Hi
In the example below, I clearly understand that the "hello world" will be updated in a Splunk event
{
"time": 1426279439, // epoch time
"host": "localhost",
"source": "random-data-generator",
"sourcetype": "my_sample_data",
"index": "main",
"event": "Hello world!"
}
curl -H "Authorization: Splunk 12345678-1234-1234-1234-1234567890AB" https://localhost:8088/services/collector/event -d '{"event":"hello world"}'
Now imagine that my json file contains many items like below
{
"time": 1426279439, // epoch time
"host": "localhost",
"source": "random-data-generator",
"sourcetype": "my_sample_data",
"index": "main",
"event": "Hello world!"
}
{
"time": 1426279538, // epoch time
"host": "localhost",
"source": "random-data-generator",
"sourcetype": "my_sample_data",
"index": "main",
"event": "Hello eveybody!"
}
Is the curl command to use should be like this?
curl -H "Authorization: Splunk 12345678-1234-1234-1234-1234567890AB" https://localhost:8088/services/collector/event -d '{"event":}'
Last question : instead using a prompt command to send the json logs in Splunk, is it possible to use a json script to do that? Or something else
Is anybody has good examples of that?
thanks
No.
As @bowesmana already told you - the -d "something" option sends the data you specify on the command line. If you want the data to be read from the file you have to specify it as the source for the POST data with the -d @filename option. And there is no "templating" you just specify raw data to be posted. So it will not work like "get a part of the data from the command line and iterate some file's contents over it".
No - if you want something like that, you have to implement it manually (bash scripting, python, PowerShell, whatever).
Also remember that json does not support comments.
Not sure I understand your examples, as you indicate the data is in a file, but you are not sending that file, only the data following the -d curl option. To send a file, you use -d @filename
not sure you understood my question
the curl command below create an event with "hello world"

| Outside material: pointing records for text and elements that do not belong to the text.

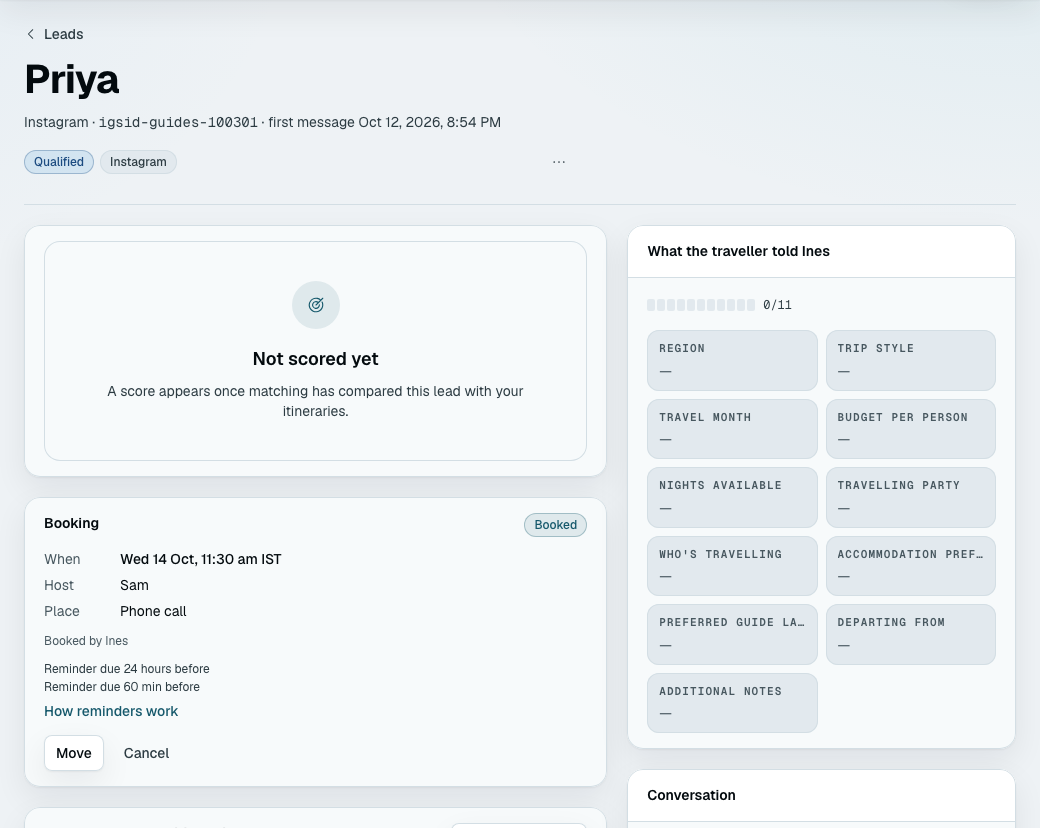Click the Conversation panel header

821,795
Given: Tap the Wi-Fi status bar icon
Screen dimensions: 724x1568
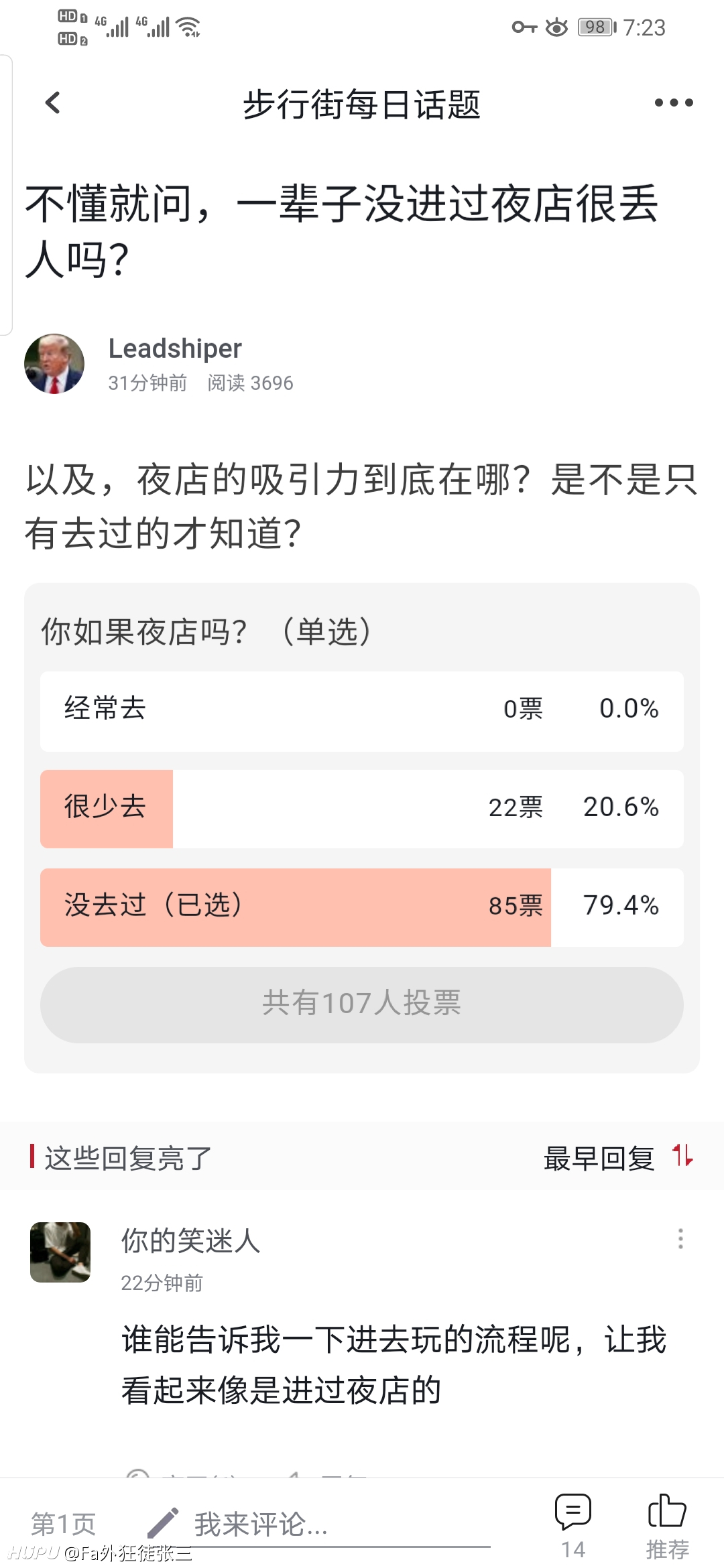Looking at the screenshot, I should point(190,27).
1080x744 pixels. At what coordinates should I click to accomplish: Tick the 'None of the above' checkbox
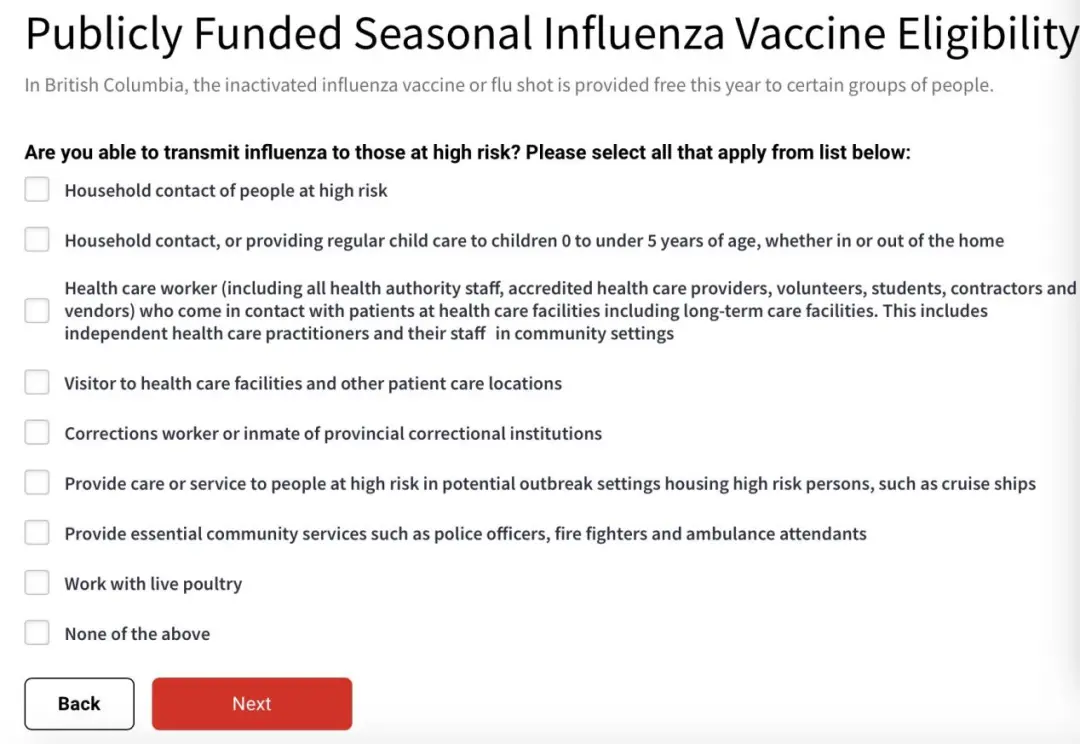[x=37, y=633]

curl -H "Authorization: Splunk 12345678-1234-1234-1234-1234567890AB" https://localhost:8088/services/collector/event -d '{"event":"hello world"}'
imagine that in my json file I have many items with a different event name
for example "hello world", "hello world1", "hello world2".....
is the good curl command to apply is like this?
curl -H "Authorization: Splunk 12345678-1234-1234-1234-1234567890AB" https://localhost:8088/services/collector/event -d '{"event":}'
what i mean is that if i dont mention the name of the event, 3 events will be created in splunk with "hello world", "hello world1", "hello world2"?
No.
As @bowesmana already told you - the -d "something" option sends the data you specify on the command line. If you want the data to be read from the file you have to specify it as the source for the POST data with the -d @filename option. And there is no "templating" you just specify raw data to be posted. So it will not work like "get a part of the data from the command line and iterate some file's contents over it".
No - if you want something like that, you have to implement it manually (bash scripting, python, PowerShell, whatever).